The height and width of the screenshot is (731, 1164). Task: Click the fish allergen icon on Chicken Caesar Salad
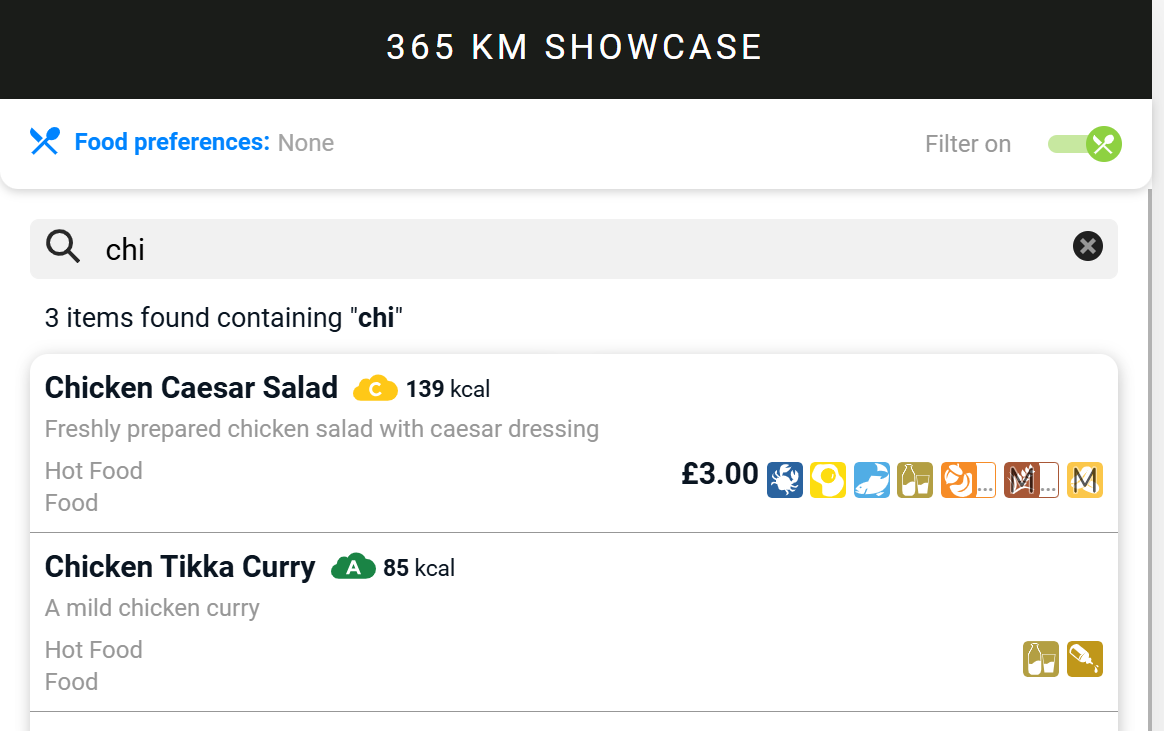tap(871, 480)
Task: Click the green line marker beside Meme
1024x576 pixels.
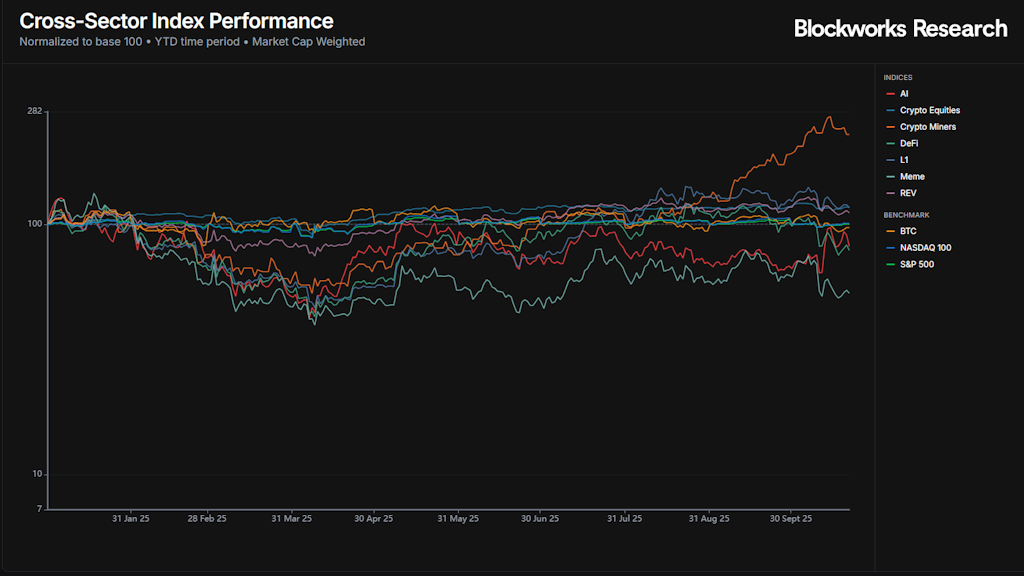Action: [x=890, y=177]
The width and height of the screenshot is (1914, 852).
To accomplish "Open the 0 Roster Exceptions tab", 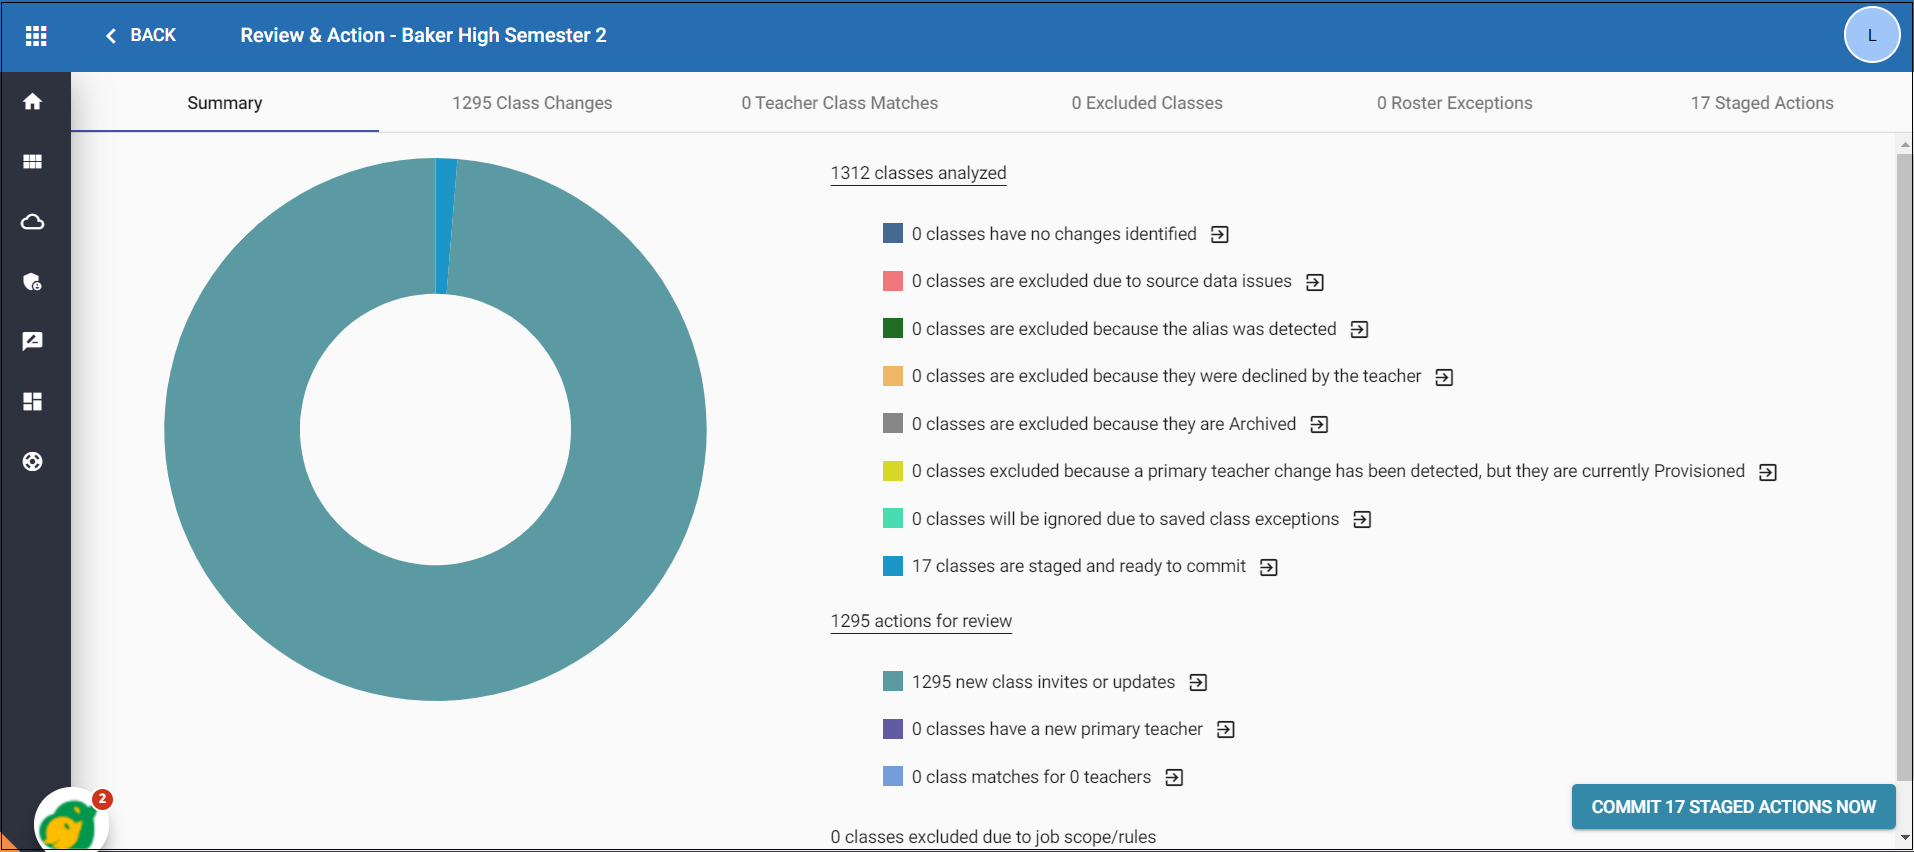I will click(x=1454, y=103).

****************************************

Only the line with "The width and" and those preceding it, back to the first line of the entries, should be repeated exactly, without pictures.

• Written answer
The height and width of the screenshot is (731, 1164). Task: Click the fish allergen icon on Chicken Caesar Salad
tap(871, 480)
Task: Click the green line marker beside Meme
1024x576 pixels.
Action: [x=890, y=177]
The width and height of the screenshot is (1914, 852).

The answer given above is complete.